COLOGNE, Germany _ As tourists and pilgrims wander through this city’s great cathedral, I sit in the plaza and reflect on the Catholic Church and its contemporary problems.


The plaza is called the Roncalliplatz, in honor of Angelo Roncalli, who became Pope John XXIII. He was one of the greatest popes in history, even if the present crowd in the Vatican regard him as an old fool who almost destroyed the church.

I ponder the enthusiasm, the hope, the bright promise of the Second Vatican Council, which Pope John XXIII convened in 1962. Then I think of gloom, depression, conflict and downright nastiness that besets the church today. It is a church in which Ralph McInerny, writing in the conservative Catholic magazine Crisis, can essentially demand the resignation of Chicago Cardinal Joseph Bernardin for establishing the Common Ground project that would explore ways to heal doctrinal divisions in the church.”There is nothing to discuss on the matter of women’s ordination,”McInerny writes.”If any bishop thinks there is, for God’s sake let him resign.” What went wrong?

My conclusion is that two of Roncalli’s successors, Pope Paul VI and the present Pope John Paul II, profoundly misunderstood what were, for the most part, positive and constructive energies unleashed by the Vatican II. Instead of trying to direct and focus these energies, they tried to pen them up, restrain them, turn them off.

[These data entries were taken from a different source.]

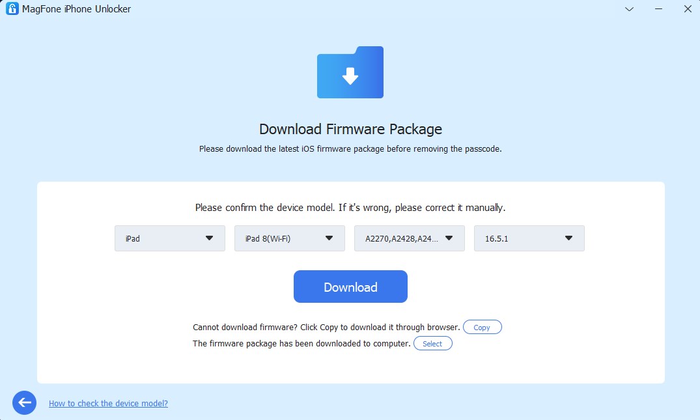Open How to check the device model link

pos(109,403)
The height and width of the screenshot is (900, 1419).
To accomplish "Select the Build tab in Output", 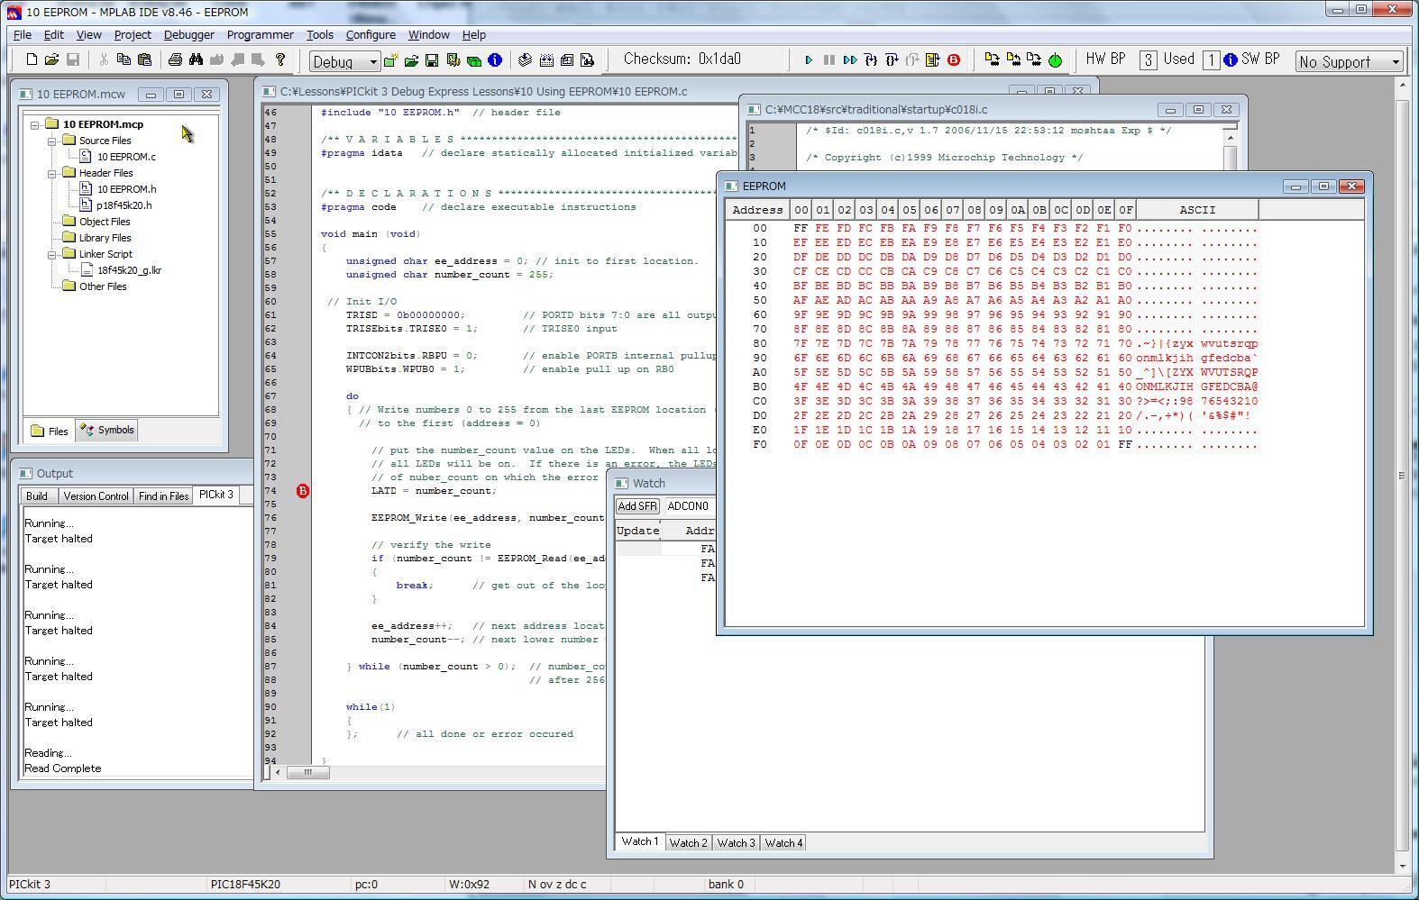I will click(37, 496).
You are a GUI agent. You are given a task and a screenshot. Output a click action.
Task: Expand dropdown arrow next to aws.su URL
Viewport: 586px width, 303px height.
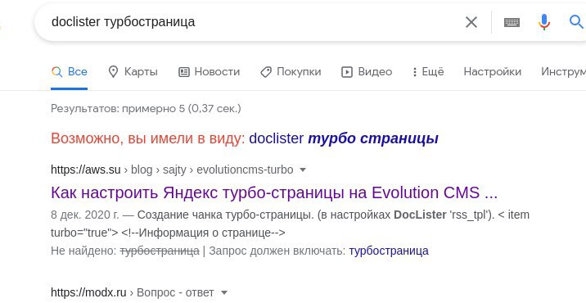[303, 170]
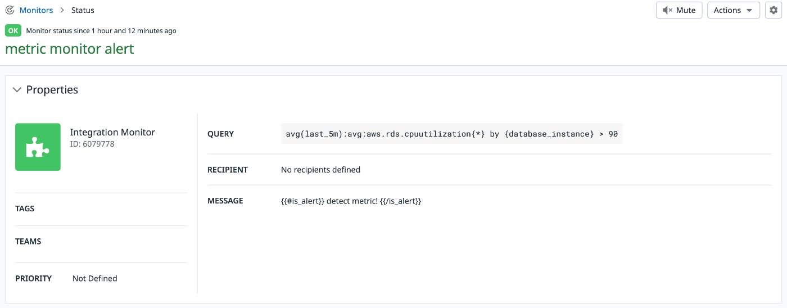787x308 pixels.
Task: Click the Not Defined priority value
Action: [95, 278]
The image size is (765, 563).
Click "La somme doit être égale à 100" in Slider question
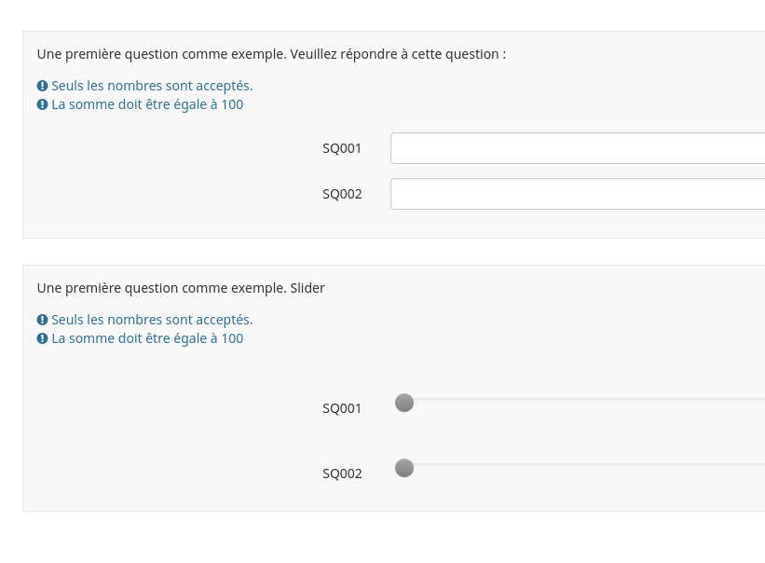point(147,338)
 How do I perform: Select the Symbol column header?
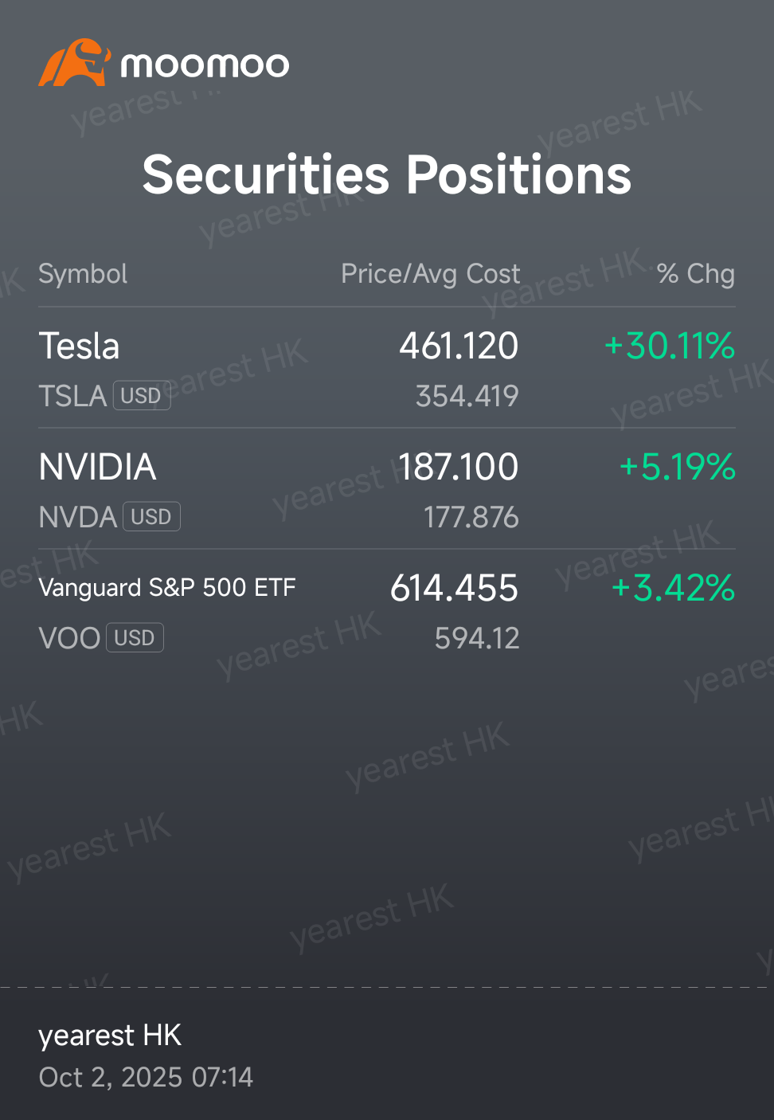[x=83, y=274]
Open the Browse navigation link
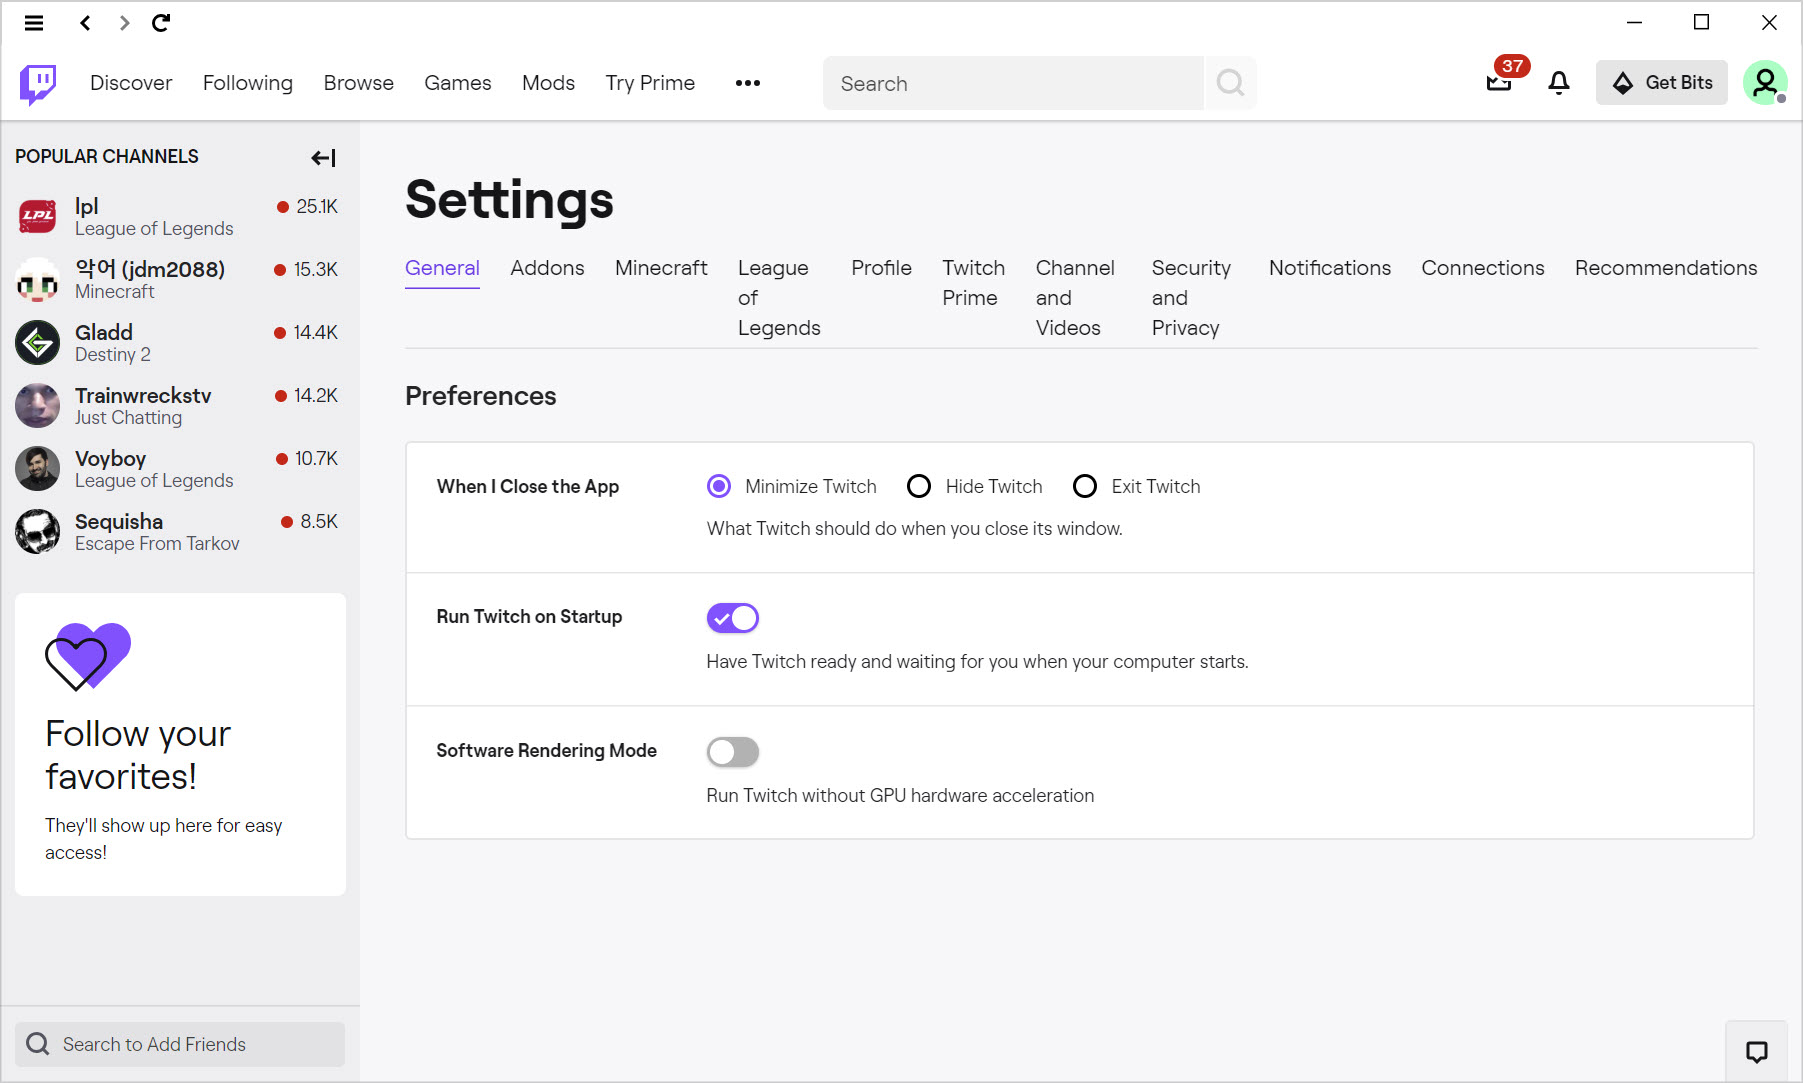This screenshot has width=1803, height=1083. (358, 83)
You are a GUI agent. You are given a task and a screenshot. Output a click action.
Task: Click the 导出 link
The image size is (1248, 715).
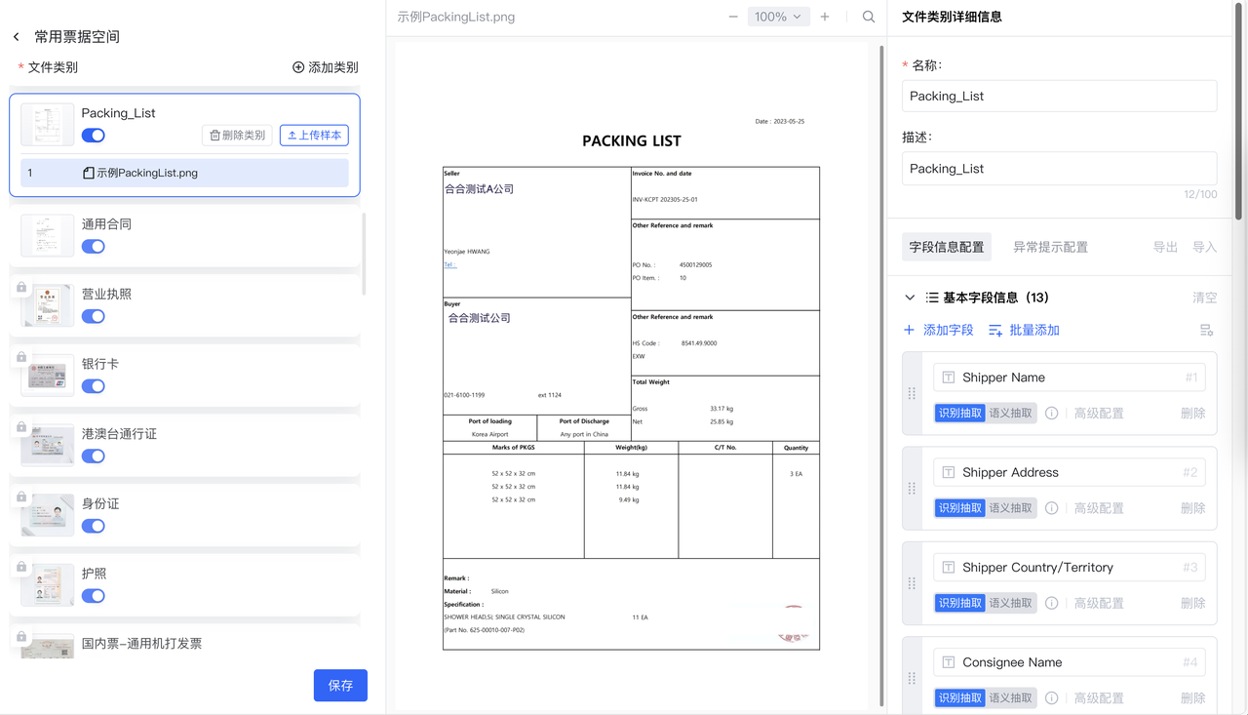pos(1166,246)
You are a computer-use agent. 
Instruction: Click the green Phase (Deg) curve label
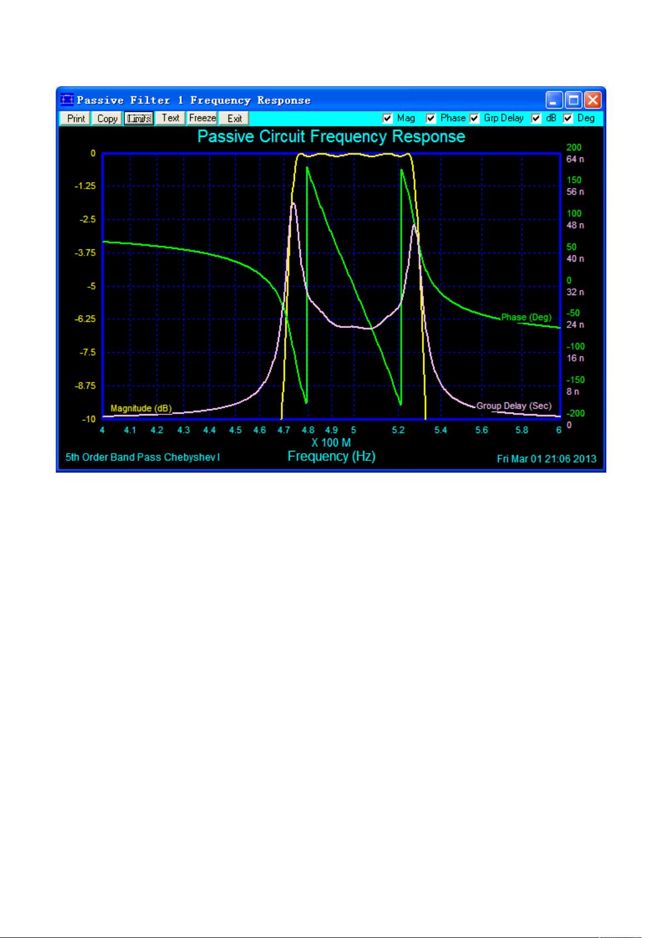tap(526, 317)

It was a tragically inaccurate reading of the situation in virtually every country where there are Catholics, including Poland. The Vatican and the papacy lost credibility. The church drifted. What might have been a golden age of Catholicism has been crushed.

Speaking of gold, I ponder the fact that inside this cathedral is a golden sarcophagus, which purports to contain the bones of the Three Magi. It is a highly unlikely claim. But much of Cologne’s success in the Middle Ages was based on the vast throngs of pilgrims who came to honor the alleged Magi bones.

Cologne obtained the bones from the Emperor Frederick Barbarsosa, who stole them from Milan. The Greeks and the Russians claim that there had to be 12 kings from the Orient because there are 12 apostles, 12 tribes of Israel, and 12 legions of angels. We say there are only three because there were only three gifts: gold, frankincense, and myrrh. One gift, one king.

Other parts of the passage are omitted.